Diana van Brakel and Toby Borger facilitated a brainstorming session where participants were asked to discuss ways in which CME can be most effective and reinforce best clinical practice in the healthcare setting, identify and address challenges related to the variability in international CME and consider the need for collaboration among CME stakeholders.

Responses indicated that shared best practices to overcome challenges were sought after and that providers still struggle with implementing effective outcomes measurement systems. There was also frustration with the variability in requirements.

Day 3 began with a reflective session on some of the ONWARD presentations from Day 2 with further discussion of the competency-based credit approach being the main point of discussion.

A general conversation session led to a consensus that CME/CPD professionals need to provide their learners with both updated medical skills and communication skills to interact with peers, patients, managers and politicians.

Other points emerging were the importance of team learning, reinforcing what is going right and not just dealing with problems and the need to provide resources for self-directed learning.

The morning continued with a panel discussion on the future of CME mediated by health journalist Jacqui Thornton. Some slightly heated exchanges occurred related to differing opinions on the role of the pharmaceutical industry in CME. Some of these issues have recently been raised elsewhere in this journal and it was refreshing to hear the proponents of differing views sparring verbally rather than in print. The increasing number of workplace-based CME offerings was lauded but some worries were also expressed about the involvement of technology companies in CPD and the potential for “fake” medical education in contrast to the positive benefits of Artificial Intelligence helping with clinical decision-making.

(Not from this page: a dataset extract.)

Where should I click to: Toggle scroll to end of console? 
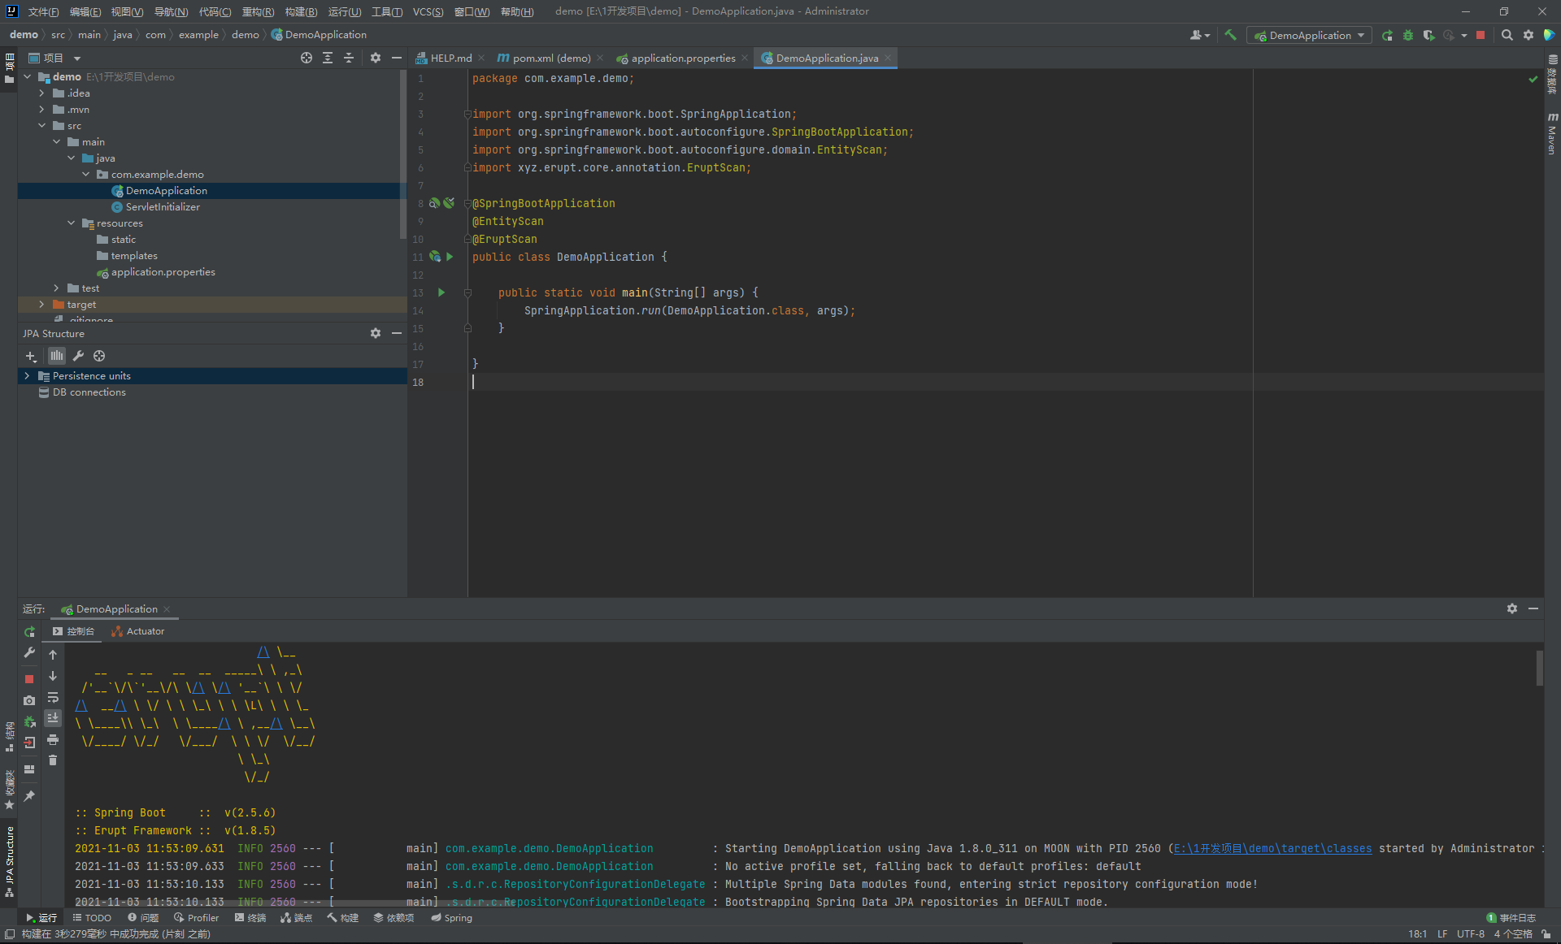point(53,718)
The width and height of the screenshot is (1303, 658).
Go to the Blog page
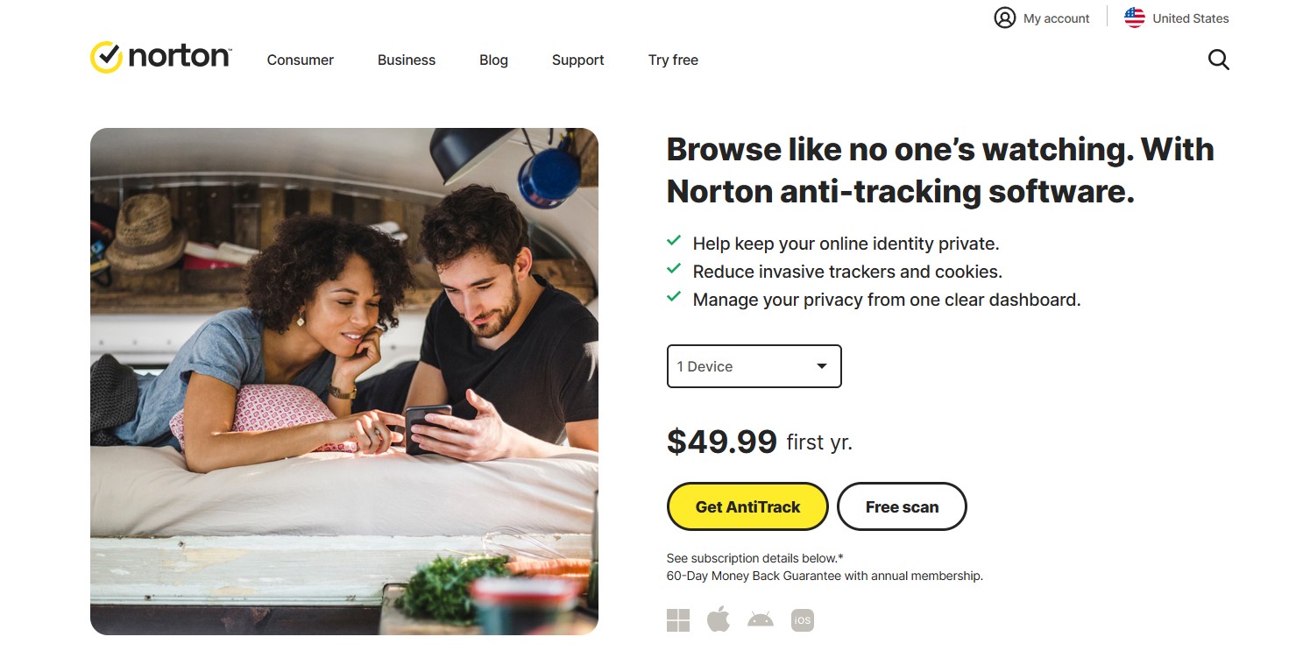[493, 60]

The now traditional “unsession” led by Lawrence Sherman closed the 10th European CME Forum and provided some final points for consideration such as the challenges of compliance rules and regulations in different countries and the hope that more collaboration and sharing of work being done in the European CME arena can be achieved.

Full details of the presentations and support materials may be accessed at the European CME Forum website: http://europeancmeforum.eu

The Twitter stream for the meeting can also be obtained http://europeancmeforum.eu/wp-content/uploads/2016/05/10ECF-Twitter.pdf

The second decade of the Forum will begin in London in November 2018.